Mevo and the Grooveriders PC
Music and rhythm action games have seen a massive increase in number and popularity in recent years. From the early days of PaRappa the Rapper, the genre has evolved into massive franchises such as Guitar Hero and Rock Band. Their success lies in the combination of something almost everybody loves – music – and then combining it with simple and addictive gameplay.
Mevo and the Grooveriders, from Chinese outfit Red Rocket Games, is as simple as rhythm games get; two keys to press in time with the on-screen prompts. That’s all there is to it. The default keys are the left and right shift keys, corresponding to the left and right arrows that appear on screen. Whenever your character, Mevo, touches one of these symbols, you need to press the correct key. It literally takes seconds to get to grips with, ensuring that anyone can get into the game straight away. The question, however, is whether the music – arguably the main element in a game like this – holds up to the test of providing good tunes to play along to.

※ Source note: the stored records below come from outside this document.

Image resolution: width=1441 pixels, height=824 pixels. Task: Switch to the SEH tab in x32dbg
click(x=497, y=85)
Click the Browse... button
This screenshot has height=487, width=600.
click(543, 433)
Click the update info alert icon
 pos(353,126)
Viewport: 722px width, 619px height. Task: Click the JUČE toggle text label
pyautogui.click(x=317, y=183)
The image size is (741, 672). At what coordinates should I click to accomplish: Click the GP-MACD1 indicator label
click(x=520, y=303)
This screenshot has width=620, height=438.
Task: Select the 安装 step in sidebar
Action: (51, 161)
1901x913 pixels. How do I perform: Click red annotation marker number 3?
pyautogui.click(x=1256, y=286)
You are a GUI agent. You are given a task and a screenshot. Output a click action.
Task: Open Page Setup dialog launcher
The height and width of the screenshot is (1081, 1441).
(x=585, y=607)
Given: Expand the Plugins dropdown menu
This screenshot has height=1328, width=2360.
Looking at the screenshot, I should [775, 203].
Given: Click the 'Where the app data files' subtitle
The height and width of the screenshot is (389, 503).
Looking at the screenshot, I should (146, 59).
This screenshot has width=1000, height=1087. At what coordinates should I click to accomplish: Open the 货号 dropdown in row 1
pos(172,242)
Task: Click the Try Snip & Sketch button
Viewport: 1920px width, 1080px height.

Mevo is on a quest to reunite his fellow band members and restore sound to the land. The plot doesn’t need any further explanation than that. It’s tenuous at best, but you don’t need anything more in a game like this. All it does is provide some vague reasoning behind what you’re doing, and it succeeds in doing that. Mevo automatically travels through the levels, in a platform game-style way, jumping and dancing to the music until he reaches the end. Left and right arrows are littered throughout the level, and it’s up to you to press the correct keys in time with Mevo hitting each symbol. Fail to do this, and Mevo’s life will drain away until he dies. Then it’s a choice of restarting the level or giving up.
It’s a novel idea, providing more of a setting for the gameplay than other games in the genre. Five different worlds are available – with several levels in each – all of which have a different theme; ocean, desert, jungle, space, and wormhole. The fifteen levels in total are certainly full of life and activity, with plenty going on to either look pretty or distract you from hitting the symbols. One gripe is that you can’t adjust the game’s visuals to match your monitor’s resolution or graphics card. Anti-aliasing is sorely missed here, but as you concentrate more on the music and playing the game, the graphical frailties soon become less apparent.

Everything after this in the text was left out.